Their arrogance also includes trying to coerce the town into approving their plan based on the argument that a sports complex is a religious activity. It is not. By definition, sports is a form of recreation and physical activity engaged in for pleasure. It is not for indoctrination to teach the beliefs or doctrines of a particular group.


OVCN is a cancer on the neighborhood
It started as a benign growth on the neighborhood, but over the years OVCN has grown into a fast-growing cancer that is destroying the neighborhood. The effect of rezoning and development of a sports complex proposed by the church will let the cancer continue to grow. The only way to stop the cancer is to cut the cancer out or attempt to stop its growth.
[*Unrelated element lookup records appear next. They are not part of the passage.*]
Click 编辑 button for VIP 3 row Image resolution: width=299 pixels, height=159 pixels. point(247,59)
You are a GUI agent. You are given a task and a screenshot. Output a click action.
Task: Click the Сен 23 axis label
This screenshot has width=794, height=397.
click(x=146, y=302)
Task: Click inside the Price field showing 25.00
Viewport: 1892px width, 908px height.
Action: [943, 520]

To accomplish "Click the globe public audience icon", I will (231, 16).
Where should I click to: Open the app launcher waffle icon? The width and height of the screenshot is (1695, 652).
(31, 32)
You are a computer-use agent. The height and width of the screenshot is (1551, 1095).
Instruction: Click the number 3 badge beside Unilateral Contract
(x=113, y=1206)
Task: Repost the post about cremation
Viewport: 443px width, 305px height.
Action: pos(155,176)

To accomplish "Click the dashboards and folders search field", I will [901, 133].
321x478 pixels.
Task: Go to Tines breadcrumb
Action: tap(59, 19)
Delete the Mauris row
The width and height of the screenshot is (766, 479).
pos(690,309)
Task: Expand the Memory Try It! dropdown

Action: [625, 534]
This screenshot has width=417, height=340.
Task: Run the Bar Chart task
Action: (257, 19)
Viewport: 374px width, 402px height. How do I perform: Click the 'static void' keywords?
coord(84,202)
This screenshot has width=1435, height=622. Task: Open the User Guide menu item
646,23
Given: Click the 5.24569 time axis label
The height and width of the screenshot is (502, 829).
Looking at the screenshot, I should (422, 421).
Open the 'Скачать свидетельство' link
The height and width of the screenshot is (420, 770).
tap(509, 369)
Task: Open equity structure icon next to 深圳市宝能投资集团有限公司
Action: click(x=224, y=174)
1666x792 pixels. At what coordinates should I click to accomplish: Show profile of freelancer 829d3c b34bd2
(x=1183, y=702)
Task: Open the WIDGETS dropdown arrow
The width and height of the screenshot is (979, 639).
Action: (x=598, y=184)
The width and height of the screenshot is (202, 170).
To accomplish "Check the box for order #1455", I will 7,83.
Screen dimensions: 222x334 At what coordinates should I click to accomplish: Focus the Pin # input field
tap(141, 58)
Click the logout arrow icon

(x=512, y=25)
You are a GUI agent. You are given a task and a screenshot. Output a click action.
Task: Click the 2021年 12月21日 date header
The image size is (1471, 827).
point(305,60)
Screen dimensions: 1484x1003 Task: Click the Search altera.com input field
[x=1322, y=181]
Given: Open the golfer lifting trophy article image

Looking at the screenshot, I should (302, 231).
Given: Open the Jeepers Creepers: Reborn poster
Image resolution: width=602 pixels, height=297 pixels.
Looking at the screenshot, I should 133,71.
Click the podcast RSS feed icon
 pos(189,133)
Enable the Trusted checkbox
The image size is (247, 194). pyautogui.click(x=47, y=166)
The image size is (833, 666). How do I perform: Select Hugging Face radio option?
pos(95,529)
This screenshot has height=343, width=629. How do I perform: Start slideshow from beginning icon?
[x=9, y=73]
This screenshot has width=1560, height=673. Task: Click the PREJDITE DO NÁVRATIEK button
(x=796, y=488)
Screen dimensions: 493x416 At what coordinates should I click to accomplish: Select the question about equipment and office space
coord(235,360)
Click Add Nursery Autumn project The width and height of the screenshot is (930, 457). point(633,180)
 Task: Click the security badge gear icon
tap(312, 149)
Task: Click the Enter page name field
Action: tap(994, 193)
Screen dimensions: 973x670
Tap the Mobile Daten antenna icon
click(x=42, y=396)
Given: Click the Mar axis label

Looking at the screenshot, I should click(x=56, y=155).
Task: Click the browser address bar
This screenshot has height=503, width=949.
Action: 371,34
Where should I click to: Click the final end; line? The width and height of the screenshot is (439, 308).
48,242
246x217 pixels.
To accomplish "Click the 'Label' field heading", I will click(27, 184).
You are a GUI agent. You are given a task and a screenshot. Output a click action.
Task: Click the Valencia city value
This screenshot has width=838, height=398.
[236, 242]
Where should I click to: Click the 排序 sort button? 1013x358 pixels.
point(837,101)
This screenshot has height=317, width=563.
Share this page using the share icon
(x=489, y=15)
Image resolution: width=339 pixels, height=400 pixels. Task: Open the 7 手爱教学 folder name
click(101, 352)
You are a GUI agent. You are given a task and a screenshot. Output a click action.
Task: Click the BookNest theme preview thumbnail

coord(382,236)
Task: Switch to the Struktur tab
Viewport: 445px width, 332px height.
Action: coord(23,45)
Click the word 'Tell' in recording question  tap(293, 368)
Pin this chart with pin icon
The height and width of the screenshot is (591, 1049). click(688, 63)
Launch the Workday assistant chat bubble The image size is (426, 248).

The Mayor and Town Council Members have the power to fight the cancer or at the very least to stop it from growing. It is time for the town to fight injustice to this neighborhood and say “No” to rezone and stop further destruction and death of the historic neighborhood.


OVCN’s invasion will cause neighbors to become prisoners in their own homes
The neighborhood was here long before the church invaded. The neighbors should not have to be walled in and stay indoors like prisoners on their own properties to protect them from the negative effects of the church.